What does it contain? Triglycerides.
Now, this is at first, a precursor with nascent VLDL. It's young. It's a baby.
What was it that then matured chylomicron ?
Son, you have been knighted. Who knighted that particular baby?
Vessel or package. It was called HDL. Here, you have it here again.
You see where this HDL. HDL is going to then also implant or deliver C-II
and E here as well to VLDL. You form a proper and mature VLDL.
In the meantime, you will see an exchange of what's known as CETP.
All that is part of biochemistry that we do not have time to go through
but it's important that you understand their proper to change between VLDL and HDL.
So, now they we're in -- where am I now? You're in your circulation.
Where did VLDL come from? It came from the liver.
Keep this separate please from your chylomicron that we discussed earlier.
In the meantime, what you also find from the intestine,
it's important for you in biochemistry as well, is some of your long chain fatty acids.
So, all of this is then going to allow you to properly form your HDL, and what you know about HDL?
HDL is a scavenger. Scavenger of what? It's a scavenger of cholesterol. What do we call HDL?
We call HDL, good cholesterol.
Let's continue. So now you have VLDL. What does it contain? Triglycerides.
So, let me ask you this question. What did the tissue require for proper synthesis of your cell membrane if a tissue required,
let's say, a production of your cortisol or -- gonads, you needed to produce what?
Testosterone and estrogen.
It was in triglycerides that you were delivering. It's the fact that you're delivering your cholesterol.

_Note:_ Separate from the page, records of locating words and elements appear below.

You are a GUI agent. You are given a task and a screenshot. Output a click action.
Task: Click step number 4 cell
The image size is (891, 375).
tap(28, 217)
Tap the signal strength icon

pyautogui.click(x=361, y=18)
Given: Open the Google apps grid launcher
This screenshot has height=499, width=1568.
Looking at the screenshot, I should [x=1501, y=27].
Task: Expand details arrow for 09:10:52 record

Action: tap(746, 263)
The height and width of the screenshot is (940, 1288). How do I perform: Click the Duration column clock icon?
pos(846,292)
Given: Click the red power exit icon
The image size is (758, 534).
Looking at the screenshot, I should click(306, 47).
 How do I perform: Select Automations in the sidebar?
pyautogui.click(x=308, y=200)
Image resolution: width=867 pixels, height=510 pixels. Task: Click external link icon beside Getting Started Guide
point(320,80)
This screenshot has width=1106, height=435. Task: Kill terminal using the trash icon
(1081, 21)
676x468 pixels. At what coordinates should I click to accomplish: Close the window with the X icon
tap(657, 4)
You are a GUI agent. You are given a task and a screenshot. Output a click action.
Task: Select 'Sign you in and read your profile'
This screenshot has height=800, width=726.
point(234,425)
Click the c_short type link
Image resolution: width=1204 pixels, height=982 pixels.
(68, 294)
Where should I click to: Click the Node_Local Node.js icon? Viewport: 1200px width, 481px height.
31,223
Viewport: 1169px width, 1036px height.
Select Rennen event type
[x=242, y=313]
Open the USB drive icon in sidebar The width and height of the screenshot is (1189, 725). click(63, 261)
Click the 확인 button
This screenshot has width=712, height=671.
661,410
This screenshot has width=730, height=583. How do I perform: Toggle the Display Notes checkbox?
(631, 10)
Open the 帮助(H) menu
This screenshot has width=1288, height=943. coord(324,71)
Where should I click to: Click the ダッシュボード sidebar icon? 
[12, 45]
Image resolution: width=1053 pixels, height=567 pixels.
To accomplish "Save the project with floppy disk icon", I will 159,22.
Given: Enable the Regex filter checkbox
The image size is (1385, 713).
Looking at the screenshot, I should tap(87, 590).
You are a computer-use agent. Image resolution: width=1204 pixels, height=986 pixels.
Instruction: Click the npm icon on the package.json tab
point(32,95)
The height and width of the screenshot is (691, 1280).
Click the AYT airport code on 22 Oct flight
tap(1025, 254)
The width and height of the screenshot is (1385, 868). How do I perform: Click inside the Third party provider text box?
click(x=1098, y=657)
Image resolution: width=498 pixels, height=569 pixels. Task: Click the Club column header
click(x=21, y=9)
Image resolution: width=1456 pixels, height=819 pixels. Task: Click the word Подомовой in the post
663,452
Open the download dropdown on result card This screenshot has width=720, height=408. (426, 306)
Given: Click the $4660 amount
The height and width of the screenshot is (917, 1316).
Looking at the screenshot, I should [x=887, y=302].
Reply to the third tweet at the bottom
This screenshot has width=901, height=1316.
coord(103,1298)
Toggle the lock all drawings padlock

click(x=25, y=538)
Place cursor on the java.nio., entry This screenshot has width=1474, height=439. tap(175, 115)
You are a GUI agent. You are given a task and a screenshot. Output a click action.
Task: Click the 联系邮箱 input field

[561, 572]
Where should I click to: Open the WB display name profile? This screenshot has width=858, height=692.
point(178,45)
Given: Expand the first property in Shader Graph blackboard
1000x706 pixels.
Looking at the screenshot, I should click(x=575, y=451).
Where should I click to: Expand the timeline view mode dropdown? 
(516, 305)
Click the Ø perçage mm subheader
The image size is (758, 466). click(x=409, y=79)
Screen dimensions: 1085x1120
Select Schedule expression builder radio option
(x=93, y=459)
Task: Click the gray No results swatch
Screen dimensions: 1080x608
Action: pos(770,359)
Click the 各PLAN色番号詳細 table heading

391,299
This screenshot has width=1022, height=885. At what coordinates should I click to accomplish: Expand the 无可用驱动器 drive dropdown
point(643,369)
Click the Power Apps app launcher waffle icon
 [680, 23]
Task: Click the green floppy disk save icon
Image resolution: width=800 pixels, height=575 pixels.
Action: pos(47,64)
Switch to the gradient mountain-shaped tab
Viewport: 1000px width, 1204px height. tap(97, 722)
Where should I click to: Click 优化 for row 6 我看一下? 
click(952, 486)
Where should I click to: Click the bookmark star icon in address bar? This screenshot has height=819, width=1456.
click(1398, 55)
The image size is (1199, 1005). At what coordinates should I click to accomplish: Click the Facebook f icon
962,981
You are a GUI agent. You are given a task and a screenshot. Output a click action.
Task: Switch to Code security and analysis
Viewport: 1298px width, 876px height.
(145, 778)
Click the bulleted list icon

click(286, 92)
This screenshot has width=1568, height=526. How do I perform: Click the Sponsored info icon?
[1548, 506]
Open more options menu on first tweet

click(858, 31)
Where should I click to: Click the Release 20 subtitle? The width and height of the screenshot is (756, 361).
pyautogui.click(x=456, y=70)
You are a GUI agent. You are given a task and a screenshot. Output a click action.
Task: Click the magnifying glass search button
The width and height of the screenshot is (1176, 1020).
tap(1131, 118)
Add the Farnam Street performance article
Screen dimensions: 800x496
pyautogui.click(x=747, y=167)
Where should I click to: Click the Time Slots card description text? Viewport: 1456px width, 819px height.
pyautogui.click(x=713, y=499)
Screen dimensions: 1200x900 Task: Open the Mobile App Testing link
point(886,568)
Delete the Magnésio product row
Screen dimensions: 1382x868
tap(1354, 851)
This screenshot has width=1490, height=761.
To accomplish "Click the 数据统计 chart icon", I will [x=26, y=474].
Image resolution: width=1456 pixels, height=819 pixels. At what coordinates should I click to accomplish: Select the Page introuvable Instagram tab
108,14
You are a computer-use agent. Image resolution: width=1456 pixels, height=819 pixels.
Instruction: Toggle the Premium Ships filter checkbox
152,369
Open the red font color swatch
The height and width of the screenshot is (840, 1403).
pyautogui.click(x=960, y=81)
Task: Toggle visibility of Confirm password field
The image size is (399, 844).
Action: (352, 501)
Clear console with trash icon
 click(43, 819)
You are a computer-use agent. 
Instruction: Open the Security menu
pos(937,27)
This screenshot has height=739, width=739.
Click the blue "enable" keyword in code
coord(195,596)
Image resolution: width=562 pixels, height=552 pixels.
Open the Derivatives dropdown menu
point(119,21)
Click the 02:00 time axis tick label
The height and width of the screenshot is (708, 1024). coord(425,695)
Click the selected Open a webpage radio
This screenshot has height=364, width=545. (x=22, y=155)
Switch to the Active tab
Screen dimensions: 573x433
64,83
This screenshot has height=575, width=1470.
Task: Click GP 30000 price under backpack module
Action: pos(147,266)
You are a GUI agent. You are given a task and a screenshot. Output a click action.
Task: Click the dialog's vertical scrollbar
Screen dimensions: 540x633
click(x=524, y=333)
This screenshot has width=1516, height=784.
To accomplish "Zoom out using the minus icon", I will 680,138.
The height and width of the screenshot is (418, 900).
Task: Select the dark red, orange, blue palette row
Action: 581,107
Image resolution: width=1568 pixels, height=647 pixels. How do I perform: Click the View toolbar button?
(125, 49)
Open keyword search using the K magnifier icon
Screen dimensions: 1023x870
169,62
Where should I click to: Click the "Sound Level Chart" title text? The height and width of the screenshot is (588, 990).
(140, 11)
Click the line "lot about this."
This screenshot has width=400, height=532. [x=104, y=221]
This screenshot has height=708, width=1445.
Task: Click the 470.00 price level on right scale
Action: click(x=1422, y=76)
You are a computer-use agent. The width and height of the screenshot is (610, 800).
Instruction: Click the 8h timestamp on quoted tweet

So, what you're gonna do now? Now, quickly you're going to then go through intermediates.
So, there now you have capillary lipoprotein lipase, CPL.
You're taking out the triglyceride and you're forming IDL. What does IDL mean to you?
Intermediate density lipoprotein. In this IDL, eventually is going to form your LDL right now for pathology purposes.
We're going to keep things simple.
So at this point, for all effective discussion, we've taken triglycerides from the liver
and delivered to the tissue in the form of LDL.
Now, that LDL receptor, what if it was deficient?
In this case, if you have an LDL receptor deficiency, you all must know that this is a type II hyperlipoproteinemia.
So, what might you call? Type I hypertriglyceridemia, is that clear?
Do you see as to how it's important? It's important that you pay attention normal
so that as you plugged in the pathology, all of this is coming to life.
Now, let's take a look at number 2. You see number 2.
Number two, once again the bottom line is this -- there's an accumulation of type IV.
Accumulation of the VLDL. VLDL has 1, 2, 3, 4 letters in it.
Thus, accumulation of VLDL, which also contains triglyceride, will be a type IV hyperlipoproteinemia,
and this may either be primary or secondary hypertriglyceridemia. Is that clear?